Estamos igualmente de
acuerdo con el Movimiento Patriótico cuando tilda a quienes proponen la idea de
unas islas como territorio asociado a la Unión Europea de
"nacionalistas encantadores que se presentan con una nueva varita mágica
para seguir encantando al sufrido pueblo canario, a la vez que contribuyen a la
confusión con respecto al proceso de soberanía". Nosotros decimos que más
que encantarlo, lo que hacen es seguir engañándolo. Eso es lo mismo que hablar
de Canarias como un estado libre asociado a la nación española. Un
planteamiento que no vale ni siquiera como paso intermedio. Este Archipiélago
aspira a ser un estado libre sin más. Y sin dilaciones temporales. ¿No son
suficientes seis siglos de esclavitud? Para algunos parece que no.
Señala acertadamente
el Movimiento Patriótico, como lo venimos haciendo nosotros, que los
nacionalistas auténticos están inmersos en la lucha por la descolonización de
Canarias como única y mejor vía de superar la crisis económica y social que
padece la gran mayoría de los habitantes de estas Islas.

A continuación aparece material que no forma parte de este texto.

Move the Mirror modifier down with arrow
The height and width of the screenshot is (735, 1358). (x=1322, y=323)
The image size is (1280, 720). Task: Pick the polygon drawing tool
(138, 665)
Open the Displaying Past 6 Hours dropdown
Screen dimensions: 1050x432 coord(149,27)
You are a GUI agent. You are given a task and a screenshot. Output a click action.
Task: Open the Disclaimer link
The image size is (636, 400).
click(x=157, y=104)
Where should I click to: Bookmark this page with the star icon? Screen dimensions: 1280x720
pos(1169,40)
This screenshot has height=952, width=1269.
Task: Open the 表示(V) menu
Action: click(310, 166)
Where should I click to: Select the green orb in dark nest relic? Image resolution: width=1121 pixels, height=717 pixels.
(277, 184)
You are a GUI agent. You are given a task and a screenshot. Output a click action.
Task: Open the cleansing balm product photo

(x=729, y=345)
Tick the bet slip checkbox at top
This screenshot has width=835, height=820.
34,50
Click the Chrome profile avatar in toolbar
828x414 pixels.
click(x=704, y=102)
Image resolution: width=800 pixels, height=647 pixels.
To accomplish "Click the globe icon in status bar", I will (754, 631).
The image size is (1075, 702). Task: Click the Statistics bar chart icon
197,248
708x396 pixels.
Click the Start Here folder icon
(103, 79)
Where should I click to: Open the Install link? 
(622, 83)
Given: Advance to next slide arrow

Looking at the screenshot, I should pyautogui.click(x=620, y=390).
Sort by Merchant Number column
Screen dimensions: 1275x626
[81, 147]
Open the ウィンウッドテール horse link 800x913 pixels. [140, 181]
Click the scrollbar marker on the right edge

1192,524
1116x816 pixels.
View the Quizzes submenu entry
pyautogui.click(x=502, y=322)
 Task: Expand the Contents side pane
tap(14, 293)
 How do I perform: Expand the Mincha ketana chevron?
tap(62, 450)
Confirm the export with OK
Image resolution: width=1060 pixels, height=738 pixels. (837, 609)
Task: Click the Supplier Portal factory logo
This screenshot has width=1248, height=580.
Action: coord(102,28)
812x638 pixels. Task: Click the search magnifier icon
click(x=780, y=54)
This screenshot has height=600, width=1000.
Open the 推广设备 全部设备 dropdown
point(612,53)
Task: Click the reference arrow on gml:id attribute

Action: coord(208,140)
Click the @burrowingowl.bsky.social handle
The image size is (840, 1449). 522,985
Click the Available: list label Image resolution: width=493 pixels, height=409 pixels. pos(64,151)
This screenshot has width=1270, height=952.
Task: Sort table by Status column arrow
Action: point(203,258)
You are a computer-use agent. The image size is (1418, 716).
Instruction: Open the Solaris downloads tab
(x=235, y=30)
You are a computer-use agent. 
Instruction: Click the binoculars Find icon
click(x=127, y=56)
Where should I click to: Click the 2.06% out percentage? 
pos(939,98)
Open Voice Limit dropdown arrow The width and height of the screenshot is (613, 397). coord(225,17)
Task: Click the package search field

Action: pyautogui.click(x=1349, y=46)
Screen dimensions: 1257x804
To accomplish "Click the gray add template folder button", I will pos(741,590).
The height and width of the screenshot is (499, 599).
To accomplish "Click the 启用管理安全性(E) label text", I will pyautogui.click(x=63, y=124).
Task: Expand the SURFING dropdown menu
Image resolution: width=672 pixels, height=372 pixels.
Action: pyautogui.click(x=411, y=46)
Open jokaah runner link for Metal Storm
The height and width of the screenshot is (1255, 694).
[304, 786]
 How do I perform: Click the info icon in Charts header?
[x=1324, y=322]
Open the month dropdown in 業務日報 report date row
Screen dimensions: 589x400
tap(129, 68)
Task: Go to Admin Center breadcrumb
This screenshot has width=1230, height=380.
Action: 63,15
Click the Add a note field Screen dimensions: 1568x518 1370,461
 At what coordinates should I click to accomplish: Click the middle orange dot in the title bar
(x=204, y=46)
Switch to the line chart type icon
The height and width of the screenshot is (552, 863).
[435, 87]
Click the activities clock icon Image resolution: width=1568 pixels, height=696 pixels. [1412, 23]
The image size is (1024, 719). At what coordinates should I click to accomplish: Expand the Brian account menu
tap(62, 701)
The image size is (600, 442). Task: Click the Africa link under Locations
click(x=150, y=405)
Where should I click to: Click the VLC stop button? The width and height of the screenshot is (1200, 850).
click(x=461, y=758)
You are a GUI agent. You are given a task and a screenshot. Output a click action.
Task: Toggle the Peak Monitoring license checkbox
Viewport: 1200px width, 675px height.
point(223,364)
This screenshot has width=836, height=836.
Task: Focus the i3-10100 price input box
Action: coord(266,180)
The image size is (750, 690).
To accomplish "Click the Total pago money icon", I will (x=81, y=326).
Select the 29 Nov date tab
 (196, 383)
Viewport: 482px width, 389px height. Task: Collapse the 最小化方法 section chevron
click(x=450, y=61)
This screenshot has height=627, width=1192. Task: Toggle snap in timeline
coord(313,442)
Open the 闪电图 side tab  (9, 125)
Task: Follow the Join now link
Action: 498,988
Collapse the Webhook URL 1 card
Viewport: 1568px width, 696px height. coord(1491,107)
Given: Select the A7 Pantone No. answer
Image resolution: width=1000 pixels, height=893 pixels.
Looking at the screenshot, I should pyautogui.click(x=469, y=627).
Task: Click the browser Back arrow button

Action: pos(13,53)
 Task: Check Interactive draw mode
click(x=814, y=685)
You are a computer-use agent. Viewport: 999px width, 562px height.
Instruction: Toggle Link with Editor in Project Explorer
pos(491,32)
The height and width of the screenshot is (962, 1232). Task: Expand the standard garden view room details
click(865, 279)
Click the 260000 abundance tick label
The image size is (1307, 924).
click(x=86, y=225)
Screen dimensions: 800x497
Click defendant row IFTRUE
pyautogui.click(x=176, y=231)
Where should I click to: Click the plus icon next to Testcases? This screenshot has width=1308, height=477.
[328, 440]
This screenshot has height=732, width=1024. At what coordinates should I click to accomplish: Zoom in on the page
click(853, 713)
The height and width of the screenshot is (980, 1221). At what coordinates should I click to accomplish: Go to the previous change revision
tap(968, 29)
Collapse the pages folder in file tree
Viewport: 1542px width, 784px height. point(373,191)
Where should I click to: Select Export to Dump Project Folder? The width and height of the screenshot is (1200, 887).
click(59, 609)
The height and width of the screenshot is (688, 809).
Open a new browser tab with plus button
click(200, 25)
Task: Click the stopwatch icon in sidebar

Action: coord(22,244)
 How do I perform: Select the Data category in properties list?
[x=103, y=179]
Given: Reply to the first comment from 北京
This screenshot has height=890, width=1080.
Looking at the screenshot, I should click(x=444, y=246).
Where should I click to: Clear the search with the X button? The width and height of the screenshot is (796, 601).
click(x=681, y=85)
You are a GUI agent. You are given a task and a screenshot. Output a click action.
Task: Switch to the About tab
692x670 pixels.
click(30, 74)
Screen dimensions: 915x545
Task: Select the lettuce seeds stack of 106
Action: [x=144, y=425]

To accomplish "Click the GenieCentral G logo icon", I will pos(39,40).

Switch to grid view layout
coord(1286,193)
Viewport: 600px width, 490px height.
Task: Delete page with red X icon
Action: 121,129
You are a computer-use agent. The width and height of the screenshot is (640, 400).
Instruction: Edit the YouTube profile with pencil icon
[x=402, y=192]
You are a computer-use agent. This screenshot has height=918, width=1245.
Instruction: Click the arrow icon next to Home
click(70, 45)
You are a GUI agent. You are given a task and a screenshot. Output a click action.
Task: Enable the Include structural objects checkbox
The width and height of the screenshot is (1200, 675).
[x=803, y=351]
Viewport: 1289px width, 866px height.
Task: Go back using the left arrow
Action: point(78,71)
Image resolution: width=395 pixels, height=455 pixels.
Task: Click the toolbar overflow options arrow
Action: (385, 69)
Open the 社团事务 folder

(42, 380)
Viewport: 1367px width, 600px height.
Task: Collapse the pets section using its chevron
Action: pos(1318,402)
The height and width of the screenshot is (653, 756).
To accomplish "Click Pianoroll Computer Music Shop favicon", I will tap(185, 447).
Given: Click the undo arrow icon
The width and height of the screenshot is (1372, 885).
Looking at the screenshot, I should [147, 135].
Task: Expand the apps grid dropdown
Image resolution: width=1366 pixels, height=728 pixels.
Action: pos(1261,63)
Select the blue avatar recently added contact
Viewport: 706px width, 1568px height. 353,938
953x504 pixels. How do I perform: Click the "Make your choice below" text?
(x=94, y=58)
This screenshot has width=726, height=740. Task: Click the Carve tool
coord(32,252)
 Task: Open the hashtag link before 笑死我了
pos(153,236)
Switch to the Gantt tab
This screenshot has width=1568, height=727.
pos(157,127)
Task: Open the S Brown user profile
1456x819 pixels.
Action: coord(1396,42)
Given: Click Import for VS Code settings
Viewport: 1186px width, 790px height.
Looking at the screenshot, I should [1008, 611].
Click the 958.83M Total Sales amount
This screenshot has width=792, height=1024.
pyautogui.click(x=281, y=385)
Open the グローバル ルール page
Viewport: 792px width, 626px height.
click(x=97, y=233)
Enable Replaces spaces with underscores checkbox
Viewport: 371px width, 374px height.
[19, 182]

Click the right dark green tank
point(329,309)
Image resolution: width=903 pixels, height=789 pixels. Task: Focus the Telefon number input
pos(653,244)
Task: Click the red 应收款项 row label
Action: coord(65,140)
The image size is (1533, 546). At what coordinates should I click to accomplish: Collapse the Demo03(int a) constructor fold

Es verdad que
necesitamos nuevo marco jurídico, administrativo y económico, pero no para que
España y la UE
puedan seguir explotando a este Archipiélago con mecanismos mancomunados, y
mucho menos para que los actuales gobernantes continúen ejerciendo la política
como mejor negocio. ¿Es que se equivoca José Luis Concepción al afirmar que
Canarias necesita una república, un estado soberano
con fronteras reconocidas internacionalmente, y una identidad propia que nos
libere de nuestra ignominiosa condición colonial? Pensamos que no, aunque
algunos amantes de la españolidad, y algunos perros de la ira, discrepen de
nosotros. En nuestro editorial de mañana seremos más explícitos.